The Department of Labor will release its jobs report for December tomorrow, and the data will undoubtedly show that the economy is a long way from healthy recovery mode. Economists are expecting that the U.S. economy actually added jobs during the month, marking the first monthly job gains since December of 2007. The Conference Board’s Consumer Confidence Index, which rose again in December, adds a faint glimmer of hope that this might be the case.
Not a chance.
If LinkUp’s data is any indication, the U.S. economy is still on life support and job growth remains a mirage. LinkUp, a job search engine that only indexes job listings that are found exclusively from over 20,000 corporate websites around the U.S., released its December jobs report today and the news is grim. Job listings on company websites in the LinkUp index dropped by 108,837 (24%) from November. Total job listings on company websites dropped by 142,641 (17%).

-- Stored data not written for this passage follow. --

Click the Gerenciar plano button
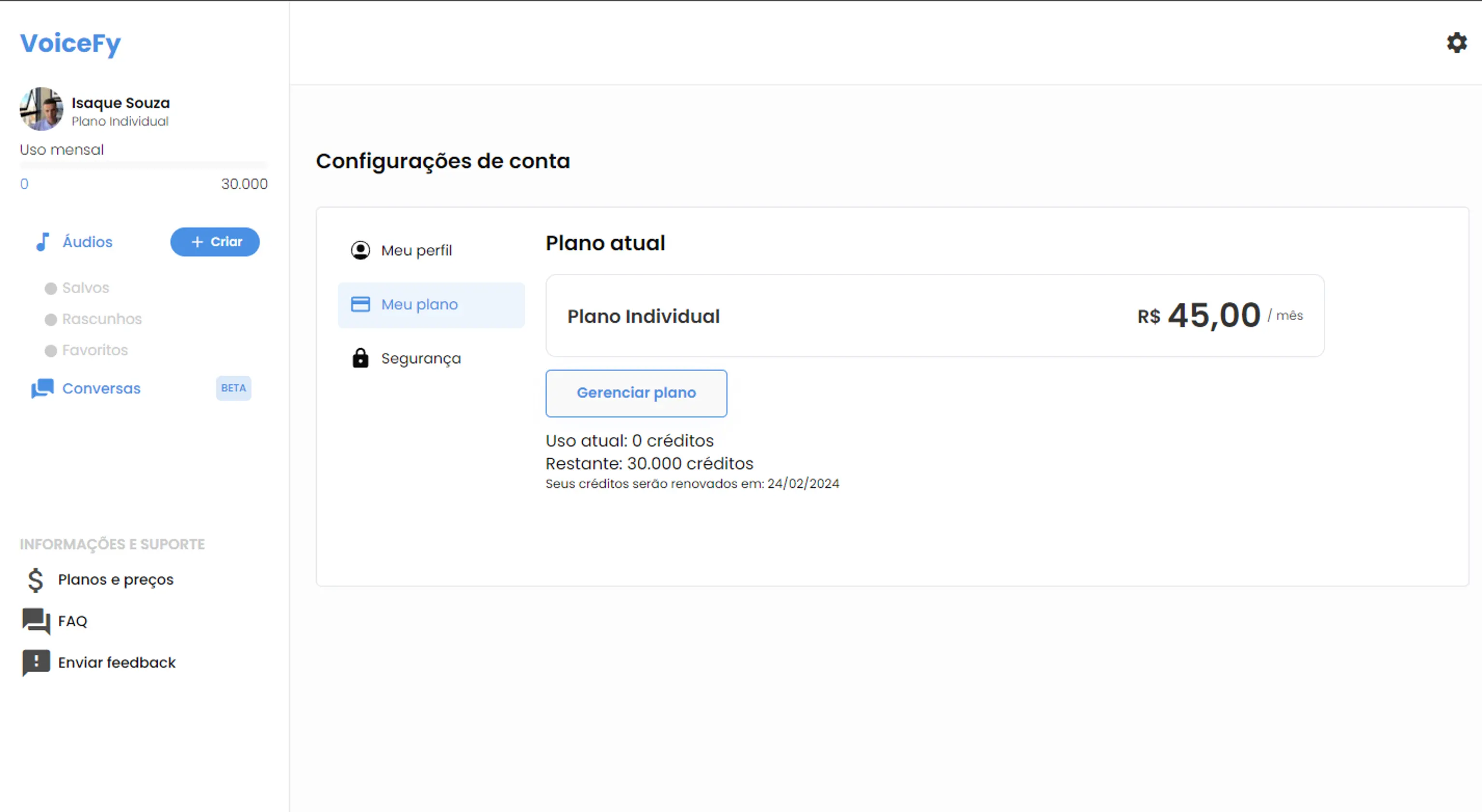 (636, 393)
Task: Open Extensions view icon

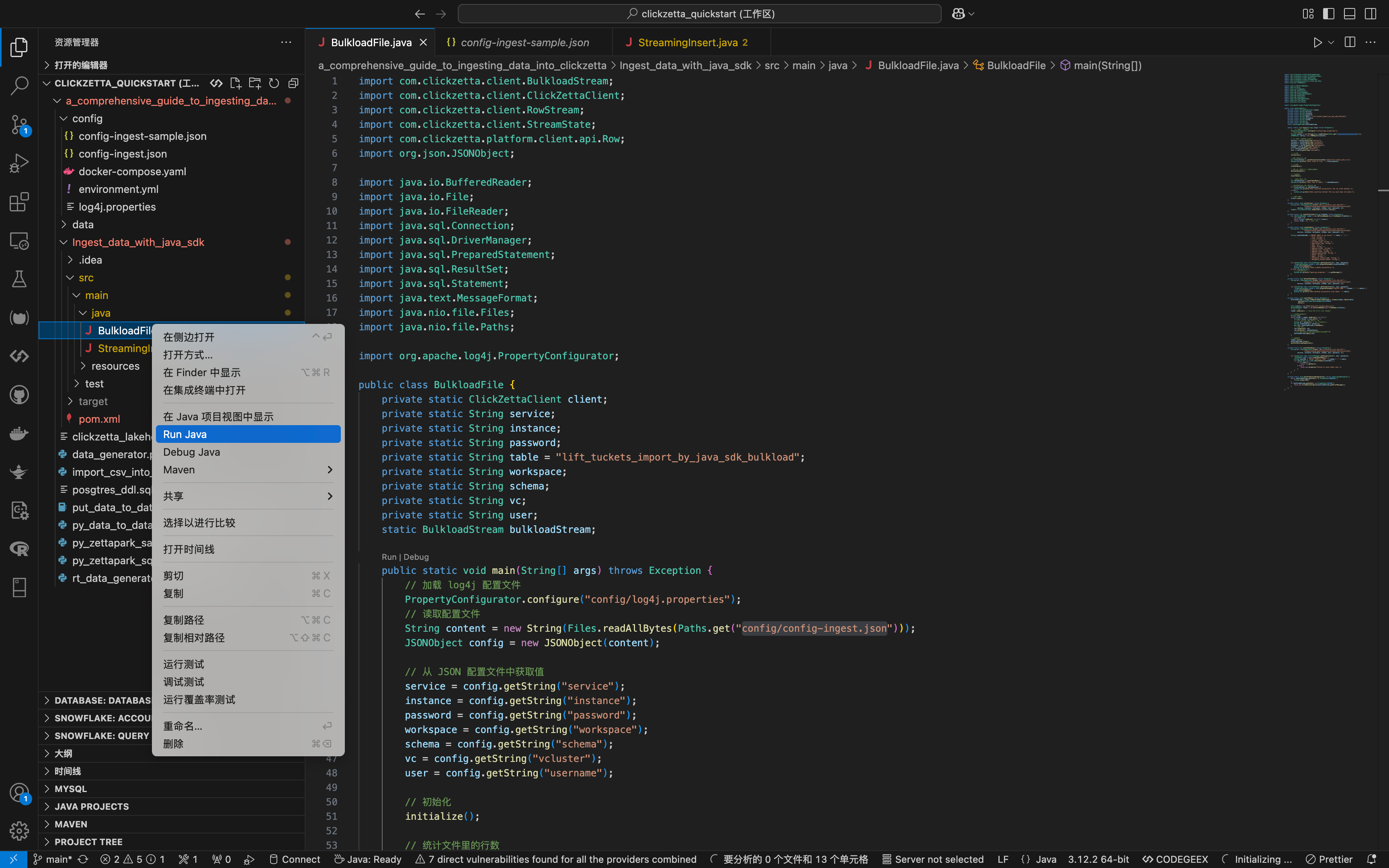Action: coord(19,202)
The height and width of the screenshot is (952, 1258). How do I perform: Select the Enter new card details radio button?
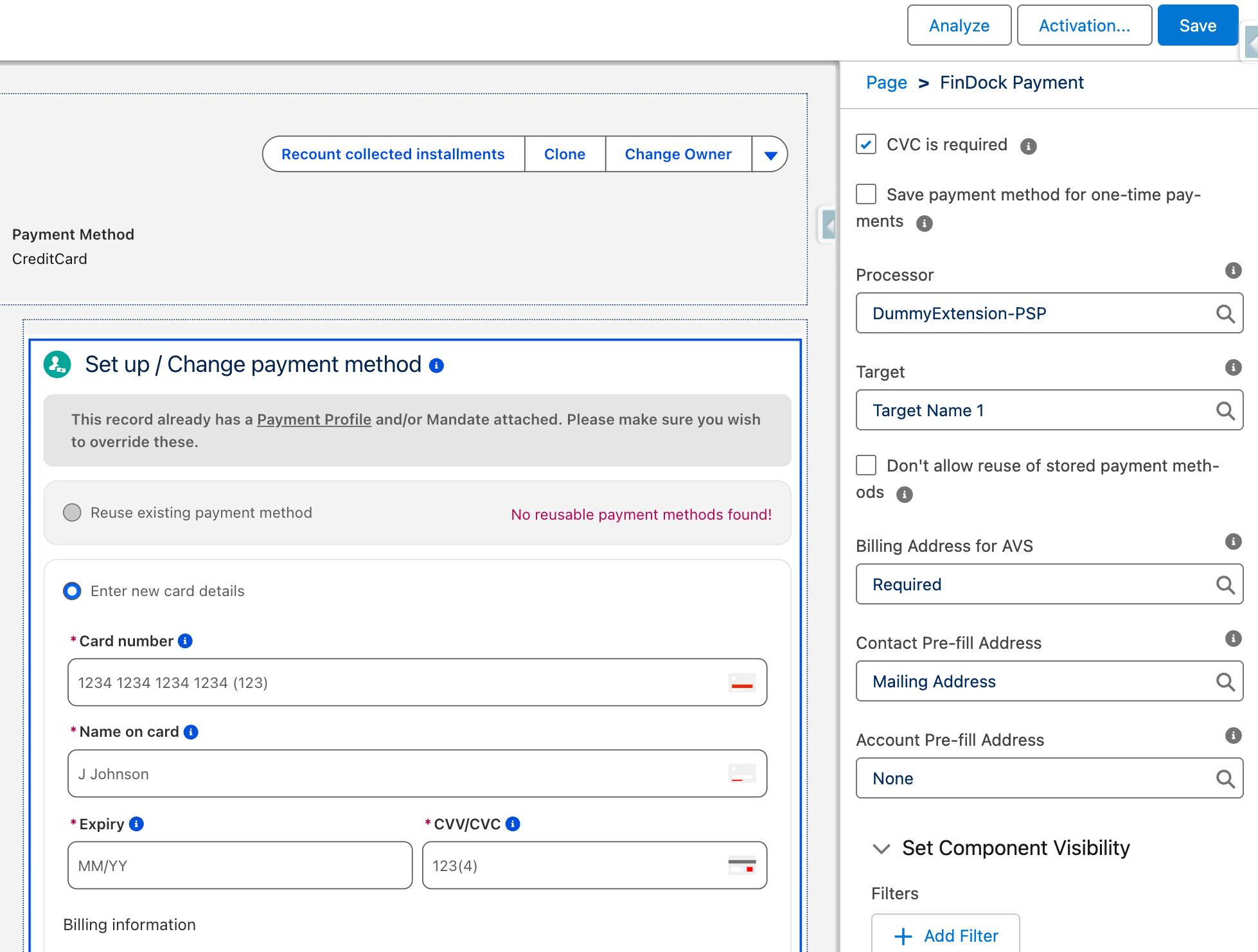[72, 591]
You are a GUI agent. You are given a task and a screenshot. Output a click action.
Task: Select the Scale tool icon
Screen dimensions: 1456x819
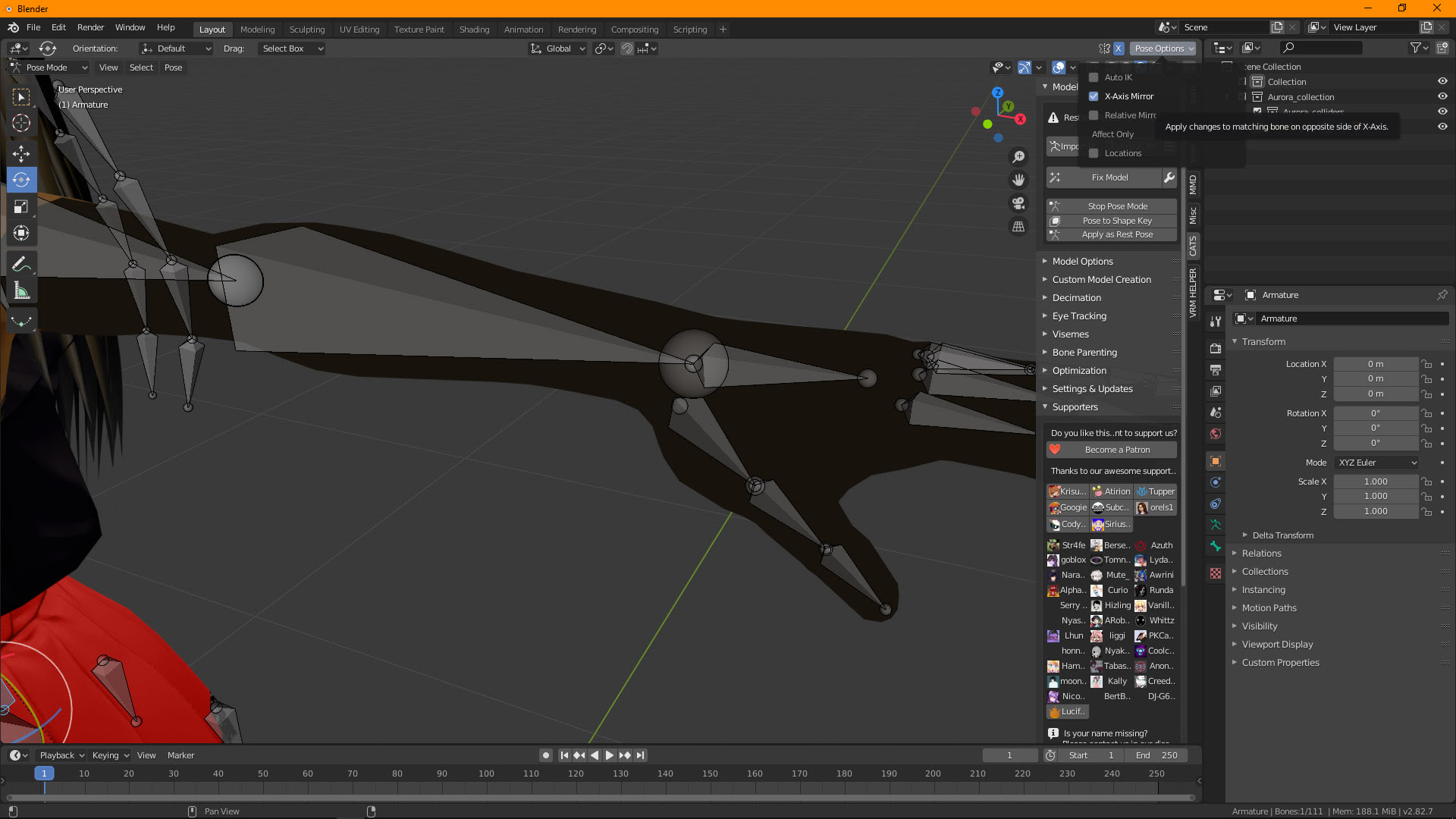point(21,206)
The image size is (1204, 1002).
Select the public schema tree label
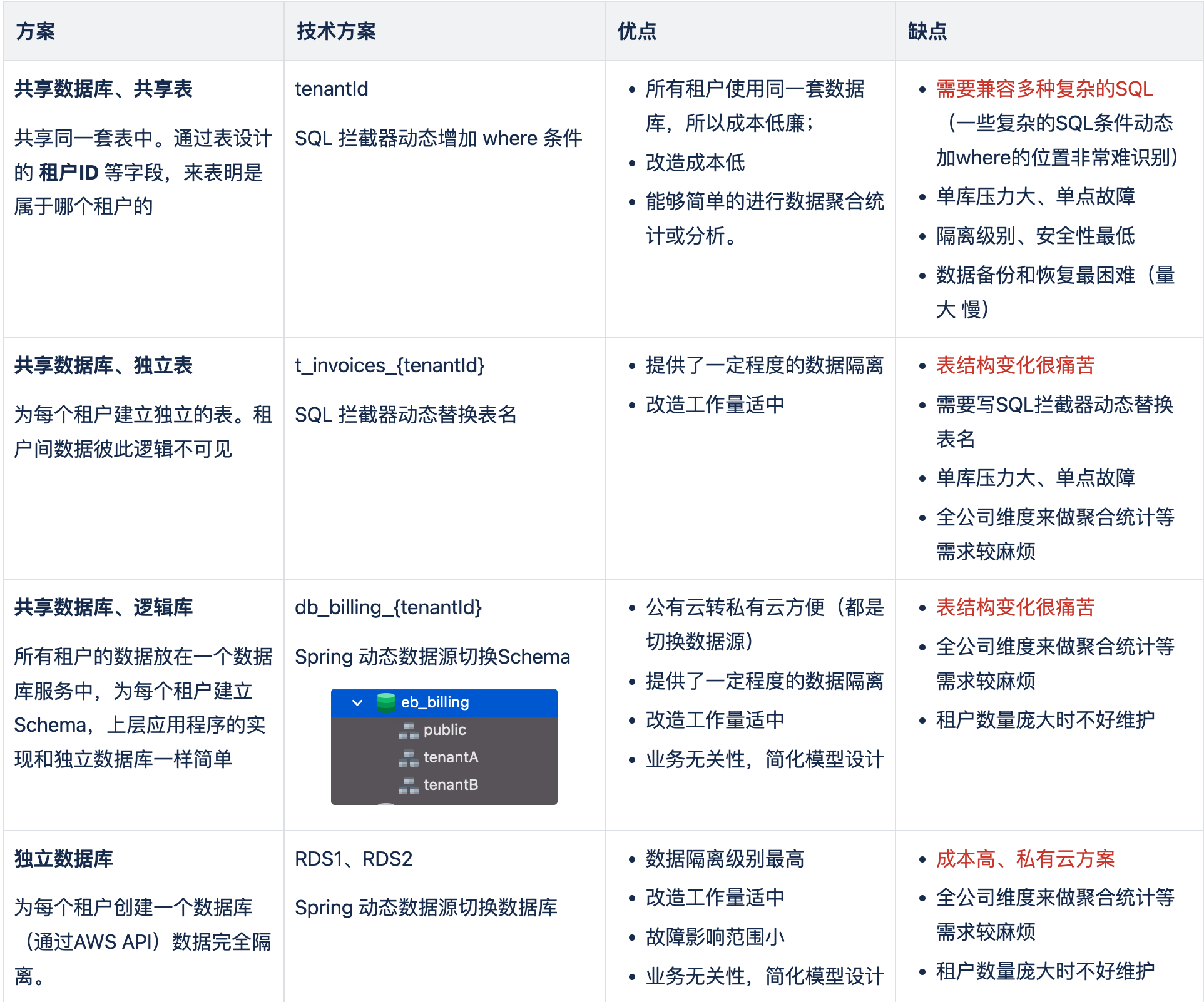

Job listing declines were widespread throughout the country, with 44 states (45 including Washington, D.C.) reporting fewer new job openings on company websites than the previous month and only 5 states reporting an increase. Total job listings dropped in 40 states (41 including Washington, D.C.), with only 8 states reporting an increase in December.
LinkUp, the fastest growing job search engine on the web, indexes job listings from over 20,000 corporate and employer websites throughout the U.S. Because the index is updated daily and only includes job listings that are found on career portals within company websites, the completely unique jobs data is extremely reliable. There are no jobs from recruiters, headhunters, search firms or staffing companies, and no scam jobs, phishing jobs, or other fraudulent postings. And because LInkUp only indexes jobs from a single source – the hiring company itself – there are no duplicate listings that pollute job board aggregator sites such as Indeed and Simplyhired.
In terms of the best and worst performing states, Minnesota, New Jersey, and Vermont showed the largest increases in new job listings (though the gains were still anemic), while California, Texas, and New York reported the largest declines in new job listings.